AIM OF THE EXERCISE.
Scan the listing for the word "image", and copy out each line where it is found.

(Beginning of SUPPLIED RECORDS)

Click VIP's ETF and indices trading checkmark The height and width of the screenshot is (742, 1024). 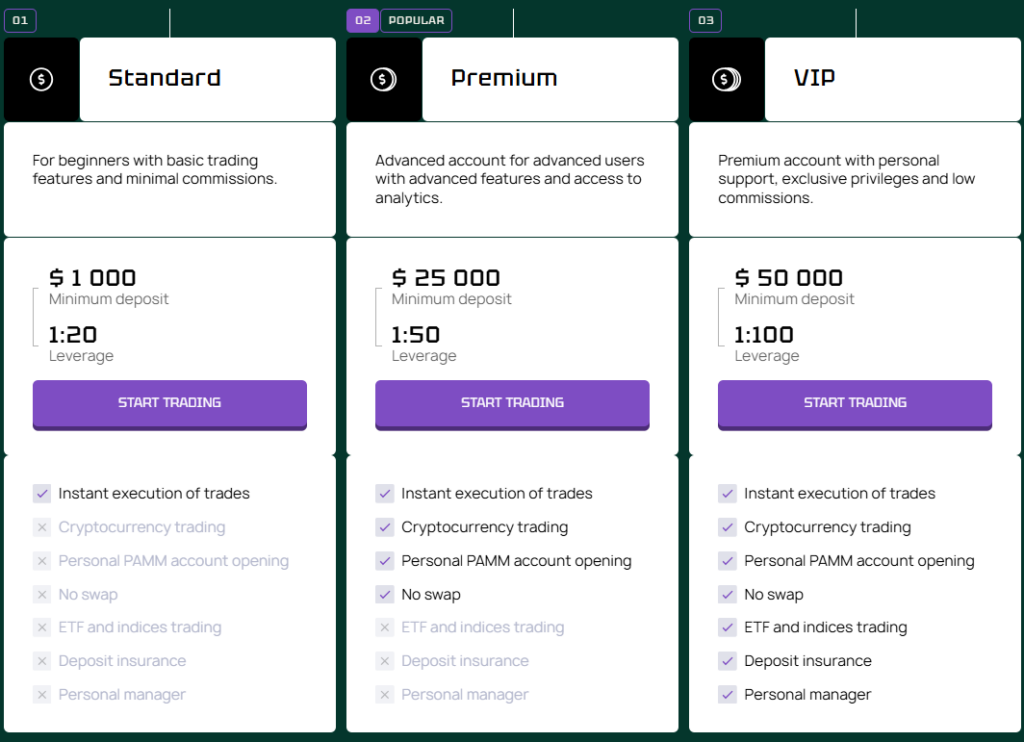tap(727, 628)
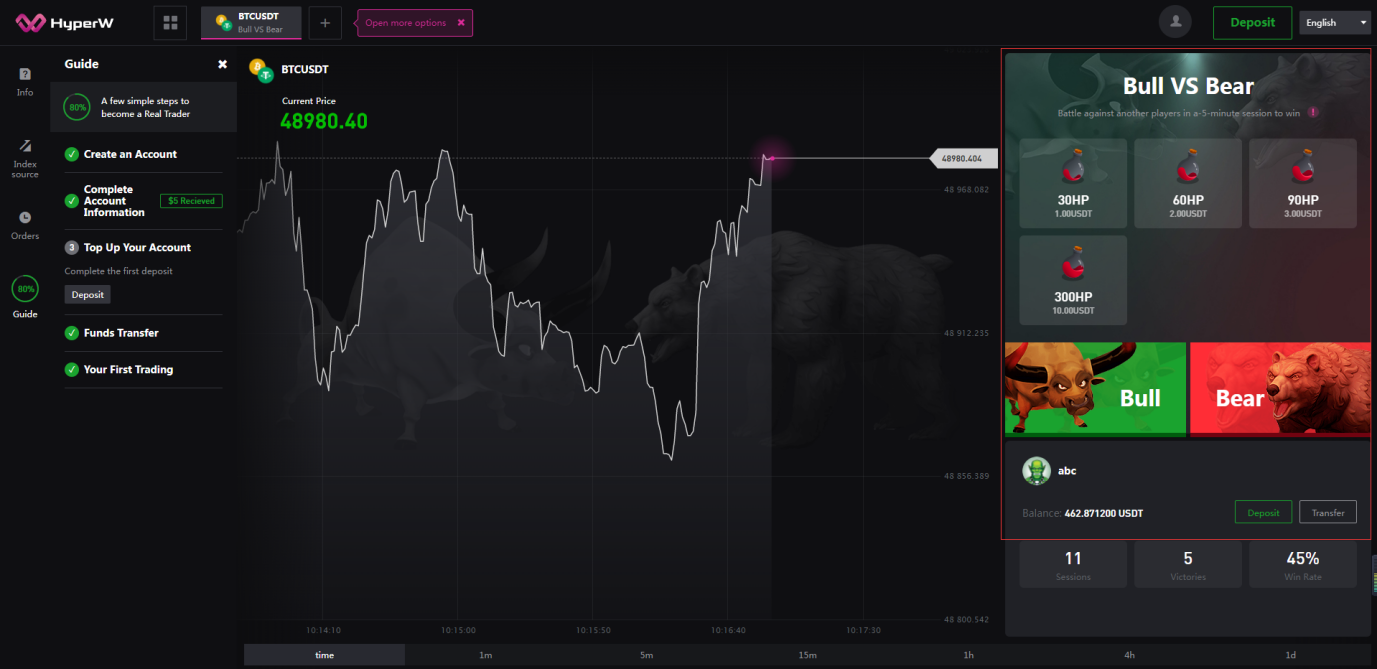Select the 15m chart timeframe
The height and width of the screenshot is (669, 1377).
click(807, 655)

(End of SUPPLIED RECORDS)
(Beginning of SUPPLIED RECORDS)

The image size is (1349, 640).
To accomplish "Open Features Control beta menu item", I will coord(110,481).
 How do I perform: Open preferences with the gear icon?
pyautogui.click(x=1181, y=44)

(End of SUPPLIED RECORDS)
(Beginning of SUPPLIED RECORDS)

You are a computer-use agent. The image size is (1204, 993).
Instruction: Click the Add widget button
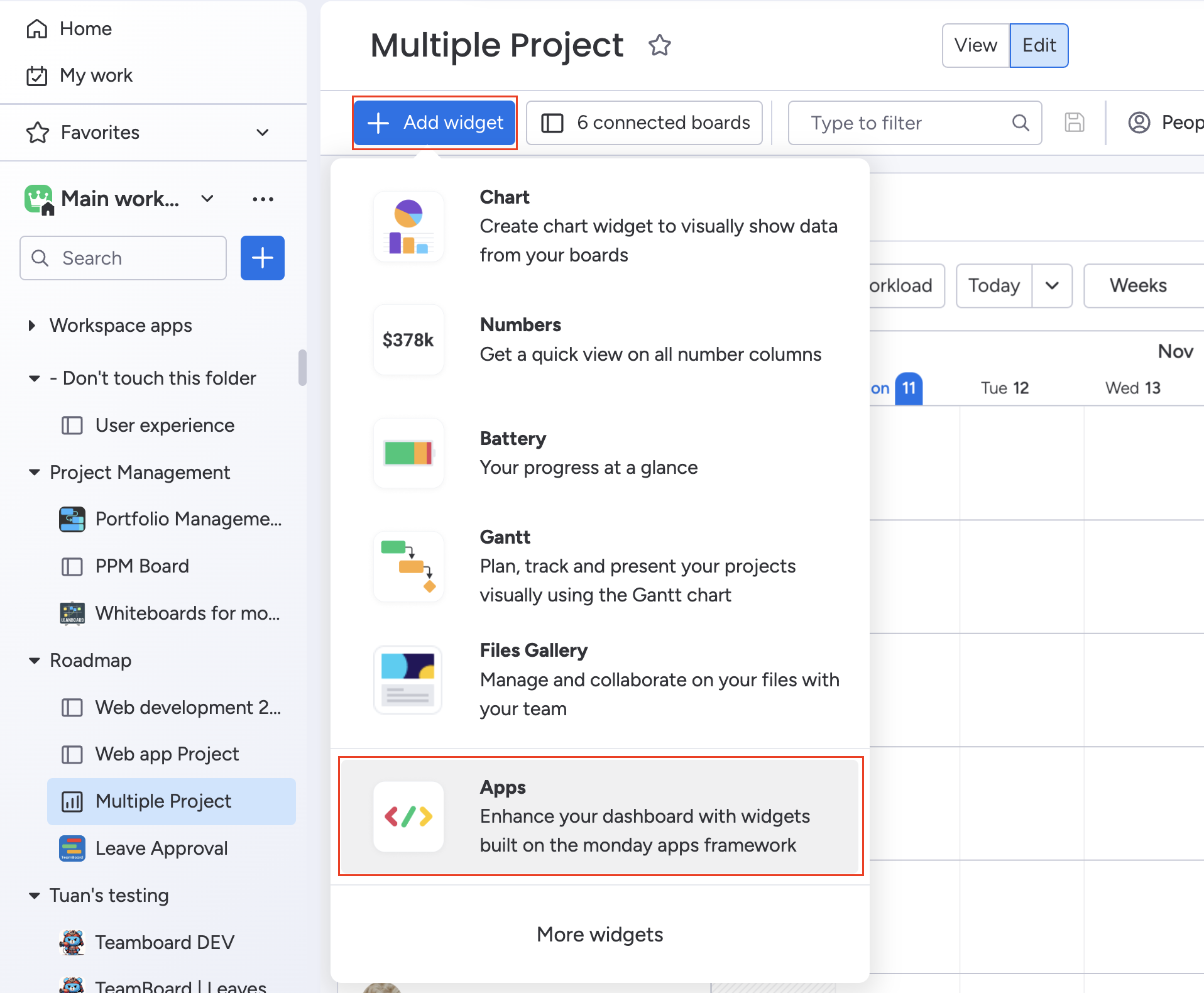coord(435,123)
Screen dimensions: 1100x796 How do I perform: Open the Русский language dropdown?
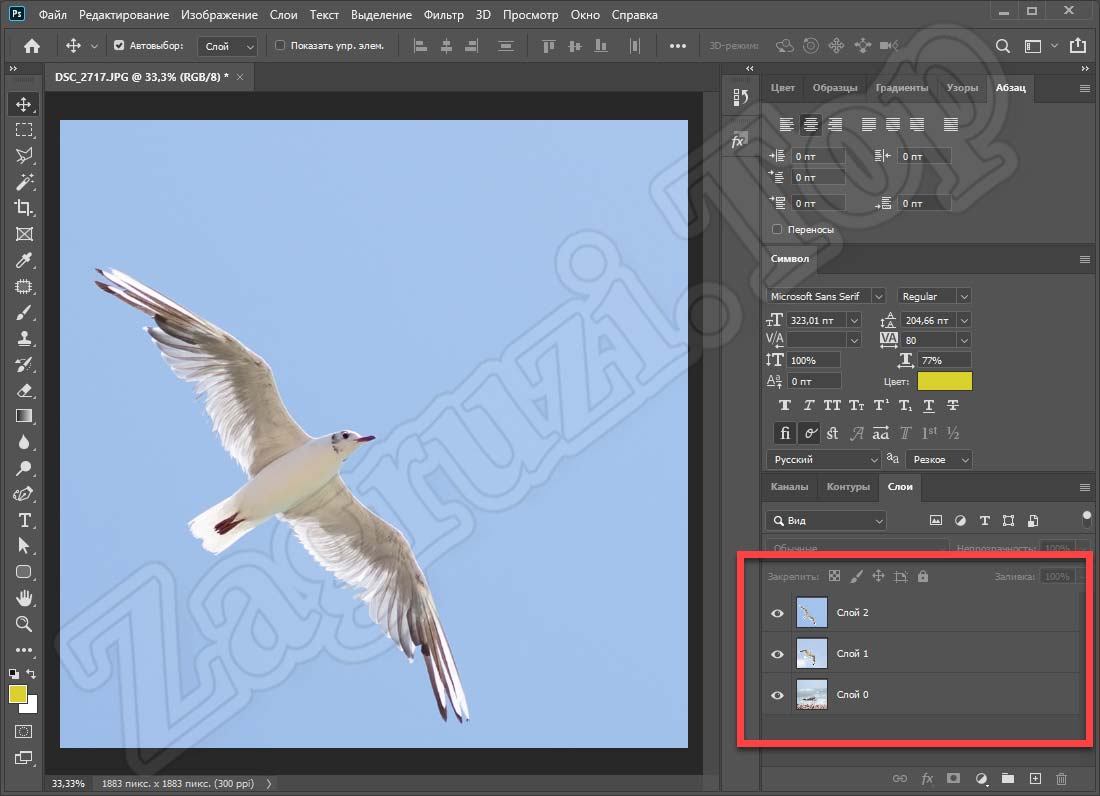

(End of SUPPLIED RECORDS)

RESULT OF THIS EXERCISE.
The image size is (1349, 640).
You are a computer-use agent. The image size is (1204, 993).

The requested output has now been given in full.